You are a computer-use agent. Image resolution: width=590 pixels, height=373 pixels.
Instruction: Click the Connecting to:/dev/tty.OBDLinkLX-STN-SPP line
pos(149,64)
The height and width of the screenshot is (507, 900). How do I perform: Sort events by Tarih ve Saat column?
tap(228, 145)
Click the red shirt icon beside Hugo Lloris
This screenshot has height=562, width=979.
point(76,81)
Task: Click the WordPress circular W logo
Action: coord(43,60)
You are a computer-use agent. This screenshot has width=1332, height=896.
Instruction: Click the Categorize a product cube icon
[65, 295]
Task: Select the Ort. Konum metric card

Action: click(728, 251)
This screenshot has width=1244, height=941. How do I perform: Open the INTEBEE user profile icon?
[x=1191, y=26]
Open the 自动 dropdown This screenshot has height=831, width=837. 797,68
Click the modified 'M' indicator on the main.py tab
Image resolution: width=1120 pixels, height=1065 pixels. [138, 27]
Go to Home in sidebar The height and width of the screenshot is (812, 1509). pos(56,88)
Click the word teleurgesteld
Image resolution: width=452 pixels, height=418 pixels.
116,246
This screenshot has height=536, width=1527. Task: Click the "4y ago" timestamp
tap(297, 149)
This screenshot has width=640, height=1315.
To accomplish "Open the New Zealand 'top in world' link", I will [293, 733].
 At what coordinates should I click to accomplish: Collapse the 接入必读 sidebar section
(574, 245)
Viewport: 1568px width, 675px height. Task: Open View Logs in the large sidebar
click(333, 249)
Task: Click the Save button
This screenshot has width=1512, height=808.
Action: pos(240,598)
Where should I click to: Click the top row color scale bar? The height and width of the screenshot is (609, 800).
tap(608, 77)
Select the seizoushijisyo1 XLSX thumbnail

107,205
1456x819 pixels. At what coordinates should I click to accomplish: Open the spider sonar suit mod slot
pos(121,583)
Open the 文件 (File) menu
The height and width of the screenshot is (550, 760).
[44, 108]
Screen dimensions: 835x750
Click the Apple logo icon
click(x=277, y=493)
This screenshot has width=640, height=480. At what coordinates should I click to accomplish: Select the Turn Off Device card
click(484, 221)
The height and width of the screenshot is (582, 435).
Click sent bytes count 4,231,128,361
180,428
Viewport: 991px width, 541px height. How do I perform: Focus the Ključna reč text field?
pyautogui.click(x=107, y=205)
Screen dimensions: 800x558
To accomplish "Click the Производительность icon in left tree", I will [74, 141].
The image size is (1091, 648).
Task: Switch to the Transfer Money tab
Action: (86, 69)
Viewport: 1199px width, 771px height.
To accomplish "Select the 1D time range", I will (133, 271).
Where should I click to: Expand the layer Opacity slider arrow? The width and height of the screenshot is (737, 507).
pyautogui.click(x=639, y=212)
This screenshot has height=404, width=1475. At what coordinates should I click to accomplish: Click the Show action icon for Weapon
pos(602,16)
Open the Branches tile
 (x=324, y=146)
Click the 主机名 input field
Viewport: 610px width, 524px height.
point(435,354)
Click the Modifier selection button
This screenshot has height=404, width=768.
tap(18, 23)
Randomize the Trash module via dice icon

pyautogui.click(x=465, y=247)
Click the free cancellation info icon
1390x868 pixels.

Given task: Reproduce all of the data above, substituting "Command" for every occurrence of "Instruction" and leaving everything else unchanged.

Written response:
You are a computer-use agent. Image resolution: width=590 pixels, height=373 pixels.
Command: Click the Connecting to:/dev/tty.OBDLinkLX-STN-SPP line
pos(149,64)
The height and width of the screenshot is (507, 900). How do I perform: Sort events by Tarih ve Saat column?
tap(228, 145)
Click the red shirt icon beside Hugo Lloris
This screenshot has height=562, width=979.
point(76,81)
Task: Click the WordPress circular W logo
Action: coord(43,60)
You are a computer-use agent. This screenshot has width=1332, height=896.
Command: Click the Categorize a product cube icon
[65, 295]
Task: Select the Ort. Konum metric card

Action: click(728, 251)
This screenshot has width=1244, height=941. How do I perform: Open the INTEBEE user profile icon?
[x=1191, y=26]
Open the 自动 dropdown This screenshot has height=831, width=837. 797,68
Click the modified 'M' indicator on the main.py tab
Image resolution: width=1120 pixels, height=1065 pixels. [138, 27]
Go to Home in sidebar The height and width of the screenshot is (812, 1509). pos(56,88)
Click the word teleurgesteld
Image resolution: width=452 pixels, height=418 pixels.
116,246
This screenshot has height=536, width=1527. Task: Click the "4y ago" timestamp
tap(297, 149)
This screenshot has width=640, height=1315.
To accomplish "Open the New Zealand 'top in world' link", I will [293, 733].
 At what coordinates should I click to accomplish: Collapse the 接入必读 sidebar section
(574, 245)
Viewport: 1568px width, 675px height. Task: Open View Logs in the large sidebar
click(333, 249)
Task: Click the Save button
This screenshot has width=1512, height=808.
Action: pos(240,598)
Where should I click to: Click the top row color scale bar? The height and width of the screenshot is (609, 800).
tap(608, 77)
Select the seizoushijisyo1 XLSX thumbnail

107,205
1456x819 pixels. At what coordinates should I click to accomplish: Open the spider sonar suit mod slot
pos(121,583)
Open the 文件 (File) menu
The height and width of the screenshot is (550, 760).
[44, 108]
Screen dimensions: 835x750
Click the Apple logo icon
click(x=277, y=493)
This screenshot has width=640, height=480. At what coordinates should I click to accomplish: Select the Turn Off Device card
click(484, 221)
The height and width of the screenshot is (582, 435).
Click sent bytes count 4,231,128,361
180,428
Viewport: 991px width, 541px height. How do I perform: Focus the Ključna reč text field?
pyautogui.click(x=107, y=205)
Screen dimensions: 800x558
To accomplish "Click the Производительность icon in left tree", I will [74, 141].
The image size is (1091, 648).
Task: Switch to the Transfer Money tab
Action: (86, 69)
Viewport: 1199px width, 771px height.
To accomplish "Select the 1D time range", I will (133, 271).
Where should I click to: Expand the layer Opacity slider arrow? The width and height of the screenshot is (737, 507).
pyautogui.click(x=639, y=212)
This screenshot has height=404, width=1475. At what coordinates should I click to accomplish: Click the Show action icon for Weapon
pos(602,16)
Open the Branches tile
 (x=324, y=146)
Click the 主机名 input field
Viewport: 610px width, 524px height.
point(435,354)
Click the Modifier selection button
This screenshot has height=404, width=768.
tap(18, 23)
Randomize the Trash module via dice icon

pyautogui.click(x=465, y=247)
Click the free cancellation info icon
1390x868 pixels.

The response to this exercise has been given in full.